Un bacio e una pistola

(Kiss Me Deadly)

Regia di Robert Aldrich

con Ralph Meeker (Mike Hammer), Maxine Cooper (Velda), Paul Stewart (Carl Evello), Wesley Addy (sergente Pat Murphy), Gaby Rodgers (Gabrielle), Albert Dekker (dottor G.E. Soberin), Fortunio Bonanova (Carmen Trivago), Cloris Leachman (Christina Bailey), Jack Lambert (Sugar Smallhouse), Jack Elam (Charlie Mac), Nick Dennis (Nick), Juano Hernandez (Eddie Yeager), Marian Carr (Friday), Percy Helton (Doc Kennedy).

PAESE: USA 1955
GENERE: Noir
DURATA: 106′

Quando una bionda misteriosa cui aveva dato un passaggio nel deserto viene torturata e uccisa, l’investigatore privato Mike Hammer inizia ad indagare sulla vicenda. Scoprirà un traffico di uranio orchestrato da un perfido scienziato che vuole vendere i segreti della bomba atomica a una potenza straniera…

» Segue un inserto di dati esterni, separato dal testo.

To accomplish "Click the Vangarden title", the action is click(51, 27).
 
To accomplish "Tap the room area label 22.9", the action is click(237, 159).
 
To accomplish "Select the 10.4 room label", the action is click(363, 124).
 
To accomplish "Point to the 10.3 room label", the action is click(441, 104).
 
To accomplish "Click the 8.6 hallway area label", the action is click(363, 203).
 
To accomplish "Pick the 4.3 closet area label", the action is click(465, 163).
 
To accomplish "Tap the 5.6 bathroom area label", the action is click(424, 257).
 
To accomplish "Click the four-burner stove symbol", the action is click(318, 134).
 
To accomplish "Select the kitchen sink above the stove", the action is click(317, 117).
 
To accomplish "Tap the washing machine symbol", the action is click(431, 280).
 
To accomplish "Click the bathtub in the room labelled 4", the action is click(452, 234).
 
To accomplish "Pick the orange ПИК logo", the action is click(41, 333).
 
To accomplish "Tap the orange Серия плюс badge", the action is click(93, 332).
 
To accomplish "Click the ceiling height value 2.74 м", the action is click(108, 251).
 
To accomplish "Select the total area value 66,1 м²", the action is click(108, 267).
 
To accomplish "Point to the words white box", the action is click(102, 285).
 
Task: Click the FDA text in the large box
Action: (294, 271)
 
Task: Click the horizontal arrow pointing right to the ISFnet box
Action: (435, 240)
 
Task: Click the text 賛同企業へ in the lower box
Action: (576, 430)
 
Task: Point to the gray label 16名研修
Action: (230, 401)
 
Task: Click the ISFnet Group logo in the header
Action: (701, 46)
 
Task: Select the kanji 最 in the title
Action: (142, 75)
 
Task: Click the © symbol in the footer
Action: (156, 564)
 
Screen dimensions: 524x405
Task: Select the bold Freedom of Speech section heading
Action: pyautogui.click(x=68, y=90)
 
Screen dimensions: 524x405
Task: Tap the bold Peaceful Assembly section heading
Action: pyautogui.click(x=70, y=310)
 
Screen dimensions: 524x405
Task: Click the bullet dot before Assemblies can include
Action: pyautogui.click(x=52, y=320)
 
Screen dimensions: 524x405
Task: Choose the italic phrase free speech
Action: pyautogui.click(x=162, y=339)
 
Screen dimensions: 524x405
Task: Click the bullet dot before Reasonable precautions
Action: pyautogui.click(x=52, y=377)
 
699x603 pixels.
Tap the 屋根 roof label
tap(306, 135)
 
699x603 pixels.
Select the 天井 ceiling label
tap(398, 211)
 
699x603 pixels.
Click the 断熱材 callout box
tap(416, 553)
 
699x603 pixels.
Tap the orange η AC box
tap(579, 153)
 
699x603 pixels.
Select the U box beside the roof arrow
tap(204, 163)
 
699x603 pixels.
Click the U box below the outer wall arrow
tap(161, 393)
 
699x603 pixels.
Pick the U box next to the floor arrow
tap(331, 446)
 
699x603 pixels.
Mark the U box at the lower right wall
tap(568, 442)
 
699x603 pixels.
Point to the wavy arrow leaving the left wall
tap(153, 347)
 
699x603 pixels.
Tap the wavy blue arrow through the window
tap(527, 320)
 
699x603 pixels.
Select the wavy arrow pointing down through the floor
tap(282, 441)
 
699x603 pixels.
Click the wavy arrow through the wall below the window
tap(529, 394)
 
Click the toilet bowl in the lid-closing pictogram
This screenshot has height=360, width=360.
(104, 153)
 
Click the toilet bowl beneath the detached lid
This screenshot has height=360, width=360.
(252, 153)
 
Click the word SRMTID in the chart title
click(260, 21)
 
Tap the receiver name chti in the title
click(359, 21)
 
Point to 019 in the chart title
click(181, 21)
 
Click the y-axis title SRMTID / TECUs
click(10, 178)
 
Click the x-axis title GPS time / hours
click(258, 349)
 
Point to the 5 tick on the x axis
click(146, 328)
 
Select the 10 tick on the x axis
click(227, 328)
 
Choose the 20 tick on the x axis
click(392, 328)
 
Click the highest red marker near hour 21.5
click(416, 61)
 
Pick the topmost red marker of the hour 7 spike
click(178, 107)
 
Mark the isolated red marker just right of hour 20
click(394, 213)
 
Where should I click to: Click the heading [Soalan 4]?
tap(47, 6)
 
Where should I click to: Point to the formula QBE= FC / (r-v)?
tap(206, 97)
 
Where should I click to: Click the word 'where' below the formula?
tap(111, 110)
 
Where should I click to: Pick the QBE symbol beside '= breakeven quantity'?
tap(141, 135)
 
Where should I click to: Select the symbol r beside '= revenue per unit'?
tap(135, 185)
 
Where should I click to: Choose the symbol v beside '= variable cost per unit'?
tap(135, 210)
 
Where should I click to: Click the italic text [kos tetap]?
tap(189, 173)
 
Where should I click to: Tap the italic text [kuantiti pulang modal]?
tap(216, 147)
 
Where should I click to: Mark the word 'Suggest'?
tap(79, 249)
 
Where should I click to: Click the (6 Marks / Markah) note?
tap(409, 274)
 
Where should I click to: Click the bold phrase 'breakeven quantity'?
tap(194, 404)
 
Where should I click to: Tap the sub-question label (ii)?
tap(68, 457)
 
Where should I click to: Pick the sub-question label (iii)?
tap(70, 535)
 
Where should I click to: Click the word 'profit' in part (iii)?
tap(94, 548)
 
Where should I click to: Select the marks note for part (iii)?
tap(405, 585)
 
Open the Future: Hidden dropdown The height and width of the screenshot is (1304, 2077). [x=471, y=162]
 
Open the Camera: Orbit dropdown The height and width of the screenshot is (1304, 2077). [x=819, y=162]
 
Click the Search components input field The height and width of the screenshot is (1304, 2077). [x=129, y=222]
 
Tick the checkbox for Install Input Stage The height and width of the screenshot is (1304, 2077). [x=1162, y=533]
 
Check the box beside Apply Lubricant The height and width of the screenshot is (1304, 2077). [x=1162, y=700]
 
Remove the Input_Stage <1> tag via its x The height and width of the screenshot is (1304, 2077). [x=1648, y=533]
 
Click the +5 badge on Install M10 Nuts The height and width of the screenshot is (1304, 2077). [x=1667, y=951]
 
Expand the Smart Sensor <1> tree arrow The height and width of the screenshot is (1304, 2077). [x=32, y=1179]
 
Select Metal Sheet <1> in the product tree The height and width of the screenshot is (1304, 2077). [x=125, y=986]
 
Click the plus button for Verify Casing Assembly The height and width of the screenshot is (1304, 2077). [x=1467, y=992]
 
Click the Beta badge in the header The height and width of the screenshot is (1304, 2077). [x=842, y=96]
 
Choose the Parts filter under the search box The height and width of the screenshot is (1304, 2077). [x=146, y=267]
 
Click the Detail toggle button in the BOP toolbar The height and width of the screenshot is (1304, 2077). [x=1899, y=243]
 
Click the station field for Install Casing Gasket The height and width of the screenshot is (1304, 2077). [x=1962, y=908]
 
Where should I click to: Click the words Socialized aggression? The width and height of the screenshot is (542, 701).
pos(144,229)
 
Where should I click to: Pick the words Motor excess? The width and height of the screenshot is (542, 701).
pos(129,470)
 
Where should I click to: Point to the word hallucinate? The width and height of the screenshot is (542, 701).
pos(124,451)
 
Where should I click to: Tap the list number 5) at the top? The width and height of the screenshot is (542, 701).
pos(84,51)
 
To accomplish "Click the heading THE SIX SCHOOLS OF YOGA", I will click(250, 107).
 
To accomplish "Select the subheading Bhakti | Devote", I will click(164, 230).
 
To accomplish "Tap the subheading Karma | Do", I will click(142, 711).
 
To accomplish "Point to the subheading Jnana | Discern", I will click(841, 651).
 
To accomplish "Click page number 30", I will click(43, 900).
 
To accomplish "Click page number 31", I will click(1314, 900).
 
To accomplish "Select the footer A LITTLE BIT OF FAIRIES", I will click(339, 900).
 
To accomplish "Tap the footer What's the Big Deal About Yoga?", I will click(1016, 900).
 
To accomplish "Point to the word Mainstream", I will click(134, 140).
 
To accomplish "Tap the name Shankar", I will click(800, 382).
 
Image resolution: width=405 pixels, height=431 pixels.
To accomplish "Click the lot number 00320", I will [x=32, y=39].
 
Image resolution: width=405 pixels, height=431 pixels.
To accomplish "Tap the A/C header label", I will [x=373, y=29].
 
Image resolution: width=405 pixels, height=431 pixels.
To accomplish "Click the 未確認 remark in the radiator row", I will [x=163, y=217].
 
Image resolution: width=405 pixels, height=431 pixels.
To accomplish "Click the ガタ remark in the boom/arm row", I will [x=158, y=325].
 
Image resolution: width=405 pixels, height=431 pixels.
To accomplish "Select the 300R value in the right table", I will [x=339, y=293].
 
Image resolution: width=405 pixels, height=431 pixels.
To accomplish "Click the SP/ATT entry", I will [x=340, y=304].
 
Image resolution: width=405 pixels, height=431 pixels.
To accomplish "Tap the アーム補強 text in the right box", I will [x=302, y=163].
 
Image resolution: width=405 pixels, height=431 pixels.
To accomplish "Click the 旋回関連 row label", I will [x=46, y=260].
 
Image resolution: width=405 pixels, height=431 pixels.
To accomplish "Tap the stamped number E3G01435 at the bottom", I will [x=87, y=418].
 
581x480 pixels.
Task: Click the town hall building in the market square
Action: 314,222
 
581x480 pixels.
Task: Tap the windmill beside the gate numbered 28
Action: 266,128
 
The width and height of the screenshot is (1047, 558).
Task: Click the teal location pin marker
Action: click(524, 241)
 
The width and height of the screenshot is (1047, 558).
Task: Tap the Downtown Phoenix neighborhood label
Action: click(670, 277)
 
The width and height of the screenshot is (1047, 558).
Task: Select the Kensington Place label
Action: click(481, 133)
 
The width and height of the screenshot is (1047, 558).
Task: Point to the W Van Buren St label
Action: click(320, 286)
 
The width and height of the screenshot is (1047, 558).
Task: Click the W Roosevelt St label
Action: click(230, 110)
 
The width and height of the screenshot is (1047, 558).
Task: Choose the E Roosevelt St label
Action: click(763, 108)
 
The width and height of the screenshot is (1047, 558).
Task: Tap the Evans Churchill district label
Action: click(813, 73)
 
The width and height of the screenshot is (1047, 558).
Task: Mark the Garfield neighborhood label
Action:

Dal romanzo omonimo (1952, in italiano Bacio mortale) di Mickey Spillane, adattato da A.I. Bezzerides, un noir notturno, crudo e nichilista che rilegge gli stereotipi del genere svuotandoli della loro stessa essenza. E così, a differenza dei noir con Bogart (e dunque degli epigoni firmati Chandler e Hammett), il protagonista non è un investigatore dalla robusta fibra morale, giusto e fascinoso, bensì un uomo misogino, arrogante, sadico nel fare male ai nemici e sempre opportunista con gli amici (e le donne): insomma, non un personaggio duro e puro alle prese con un mondo marcio quanto un personaggio marcio costretto ad avere a che fare con un mondo ancora più marcio di lui, rispetto al quale, alla fine, sembra quasi (il quasi è comunque d’obbligo) pulito. La sceneggiatura di Bezzerides mantiene il discorso di Spillane su un’umanità mostruosa e corrotta, ma modificando il MacGuffin dell’intreccio (una valigetta piena di uranio per la bomba atomica) ne stempera lo spirito reazionario e imbastisce una riuscita parabola sulla paura nucleare e su quanto lo studio dell’atomica sia in fondo il vaso di Pandora dei suoi (ma ahimè anche dei nostri) tempi.

Con stile asciutto ma non privo di raffinate trovate visive (l’intro notturno, la scena dell’appostamento coi pop-corn, il ritrovamento della valigetta), Aldrich tiene la macchina da presa ad altezza di protagonista (addirittura, quando Hammer è sdraiato, vediamo soltanto i piedi di chi c’è con lui) e concepisce un finale apocalittico e potentissimo che ancora oggi lascia il segno: a bruciare è “solo” un cottage in riva al mare, ma l’impressione è che stia bruciando il mondo intero. Di questo anomalo, imperdibile “post-noir” furono girati due finali, uno con la morte dei protagonisti e l’altro con la loro sopravvivenza: paradossalmente, lascia più malessere il secondo. La tendenza aldrichiana al grandguignol, marchio di fabbrica dei film a venire, si scorge nel sottofinale con la ragazza in fiamme. Grande importanza (anche semantica) agli apparecchi tecnologici e meccanici, dalle automobili alla segreteria telefonica (una delle prime mai viste al cinema) che prende i messaggi di Hammer. Grande fotografia nottambula di Ernest Laszlo, funzionali musiche di Frank De Vol. Da vedere.